Lucian tersenyum tipis saat melihat wajah Andralia yang berseri itu. "Umurnya masih 19 tahun. Dia harus merasakan bagaimana orang-orang seusianya bersenang-senang"
Lucian maju ke arah penjual itu. "Saya mau satu, permen apel itu, berapa?" Lucian membeli permen apel yang Andralia lihat.
"10 koin perak, Tuan. Em, Anda terlihat tidak asing..." Pedagang itu menatap wajah Lucian cukup lama.
Lucian hanya terkekeh dan memberikan 10 koin perak itu ke pedagang tersebut.
Pedagang itu mengambilkan 2 permen apel untuk Lucian sambil berfikir dia pernah melihat wajah itu dimana.
Saat Lucian memberikan permen apel itu kepada Andralia, pedagang tersebut mengingat dimana dia melihat wajah itu.
"Ah! Anda! Anda putra Tuan Kyle? Astaga..." Dia pedagang permen langganan Kyle saat Lucian masih kecil dulu.
Mendengar nama Ayahnya di sebut, Lucian menoleh dan tersenyum padanya.
"Jika Anda Putra Tuan Kyle maka, di sebelah Anda... Lad-"
Andralia menunjuk bibirnya untuk tidak bicara keras-keras.
Pedagang itu, menutup mulutnya dengan cepat. Dan dia mendatangi Andralia dengan wajah yang sangat senang, penuh dengan senyuman.
"Ah... sungguh kehormatan bagi saya bisa bertemu Anda berdua di sini. Saya mengucapkan selamat atas pernikahan kalian. Dan sungguh duka mendalam atas kepergian Cahaya Erundil, Baginda Raelys" Pedagang itu memberikan bungkukkan hormat kepada Andralia dan Lucian.
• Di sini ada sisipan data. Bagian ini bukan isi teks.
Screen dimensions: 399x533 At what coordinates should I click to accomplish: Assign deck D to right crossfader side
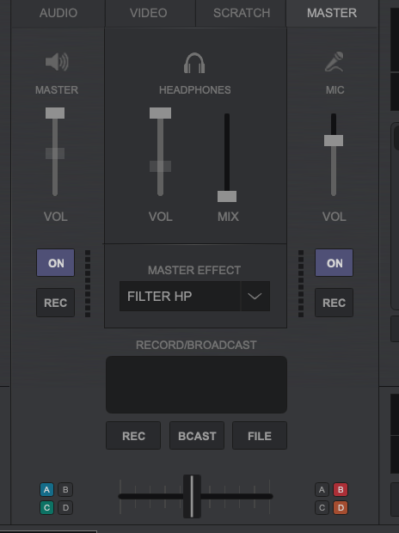pyautogui.click(x=341, y=507)
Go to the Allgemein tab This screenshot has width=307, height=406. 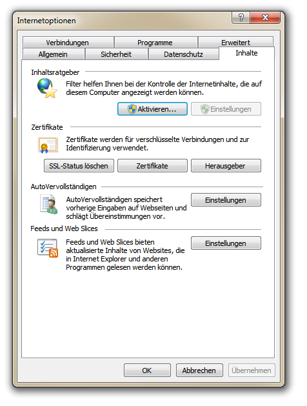pyautogui.click(x=54, y=54)
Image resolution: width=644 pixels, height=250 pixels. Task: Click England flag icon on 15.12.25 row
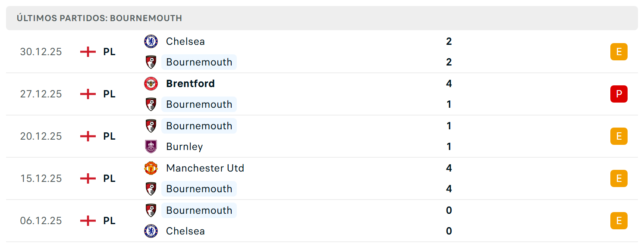point(88,178)
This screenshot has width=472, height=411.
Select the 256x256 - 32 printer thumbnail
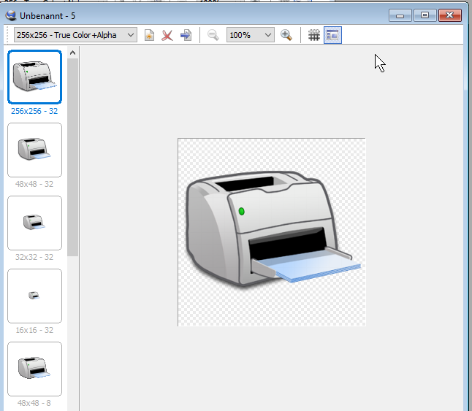coord(34,77)
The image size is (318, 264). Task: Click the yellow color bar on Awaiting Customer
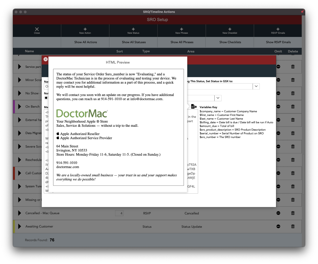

"Bibi... terima kasih atas ucapannya" Lucian membantu berdiri pedagang itu kembali. "Tapi, bisakah Bibi rahasiakan jika kami berdua di sini? Istriku ingin liburan dengan tenang" bisik Lucian sambil melihat ke arah Andralia yang memegang permen apel.
Bibi pedagang itu menatap Andralia, seakan butuh konfirmasi atas ucapan Lucian.
Andralia melihat Lucian yang mengedipkan mata dan mengangguk. Dan spontan, Andralia mengangguk meski dia tidak tau apa yang Lucian bisikan.
Bibi pedagang itu tersenyum lebar. "Tentu. Ah, sebelum itu tolong terima beberapa permen dari saya"
Akhirnya, mereka berdua bisa pergi dan membawa kantong kecil penuh permen buatan pedagang itu. Andralia melirik ke arah Lucian yang berjalan dibelakangnya, seperti seorang pengawal.
"Wajahmu, pasaran sekali" celetus Andralia.
"Ha? Apa Yang Mulia?" Tanya bingung Lucian.